Question
Question: The proposition \((p \Rightarrow p) \wedge (p \Rightarrow p)\) is a A)Tautology B)Neither tautol...
The proposition (p⇒p)∧(p⇒p) is a
A)Tautology
B)Neither tautology nor contradiction
C)Contradiction
D)None of these
Solution
We know that a tautology is a formula which is "always true" that is, it is true for every assignment of truth values to its simple components. You can think of a tautology as a rule of logic. The opposite of a tautology is a contradiction, a formula which is "always false". A proposition which is neither a tautology nor a contradiction is called contingency. Write a truth table for the given proposition and see whether all are true or all are false or neither of those.

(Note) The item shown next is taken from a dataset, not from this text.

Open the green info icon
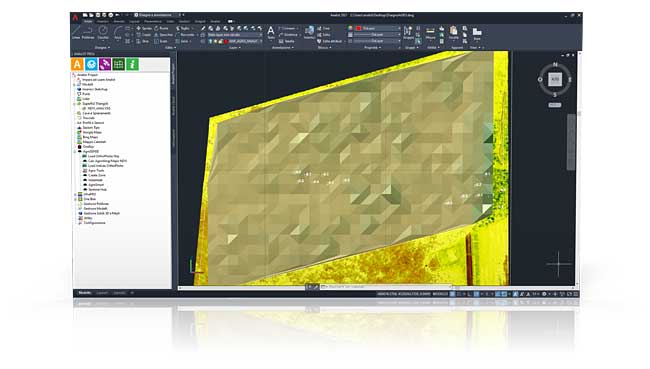Screen dimensions: 650x369 pos(132,64)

Complete step by step answer:
By first writing the truth table of (p⇒p), we get it as
| p | p | (p⇒p) |
|---|---|---|
| T | T | T |
| F | F | T |
Now by writing the truth table of (p⇒p)∧(p⇒p), we get it as
| p | p | (p⇒p) | (p⇒p)∧(p⇒p) |
|---|---|---|---|
| T | T | T | T |
| F | F | T | T |
Truth table for a tautology has T in its every row.
Truth table for a contradiction has F in its every row.
A proposition which is neither a tautology nor a contradiction is called contingency.
Contingency has both T and F in its truth table.
In this resulted table we can see that all the outputs are T i.e. True.
Therefore, it is clearly tautology because all the outputs are T irrespective of the value of p.
So, the correct answer is option A.
Note:
Read the definitions of tautology , contradiction and contingency. Practice more problems to get a hold of these types of problems. Remember that if a composite proposition is contingent then it cannot be tautology and it also cannot be a contradiction.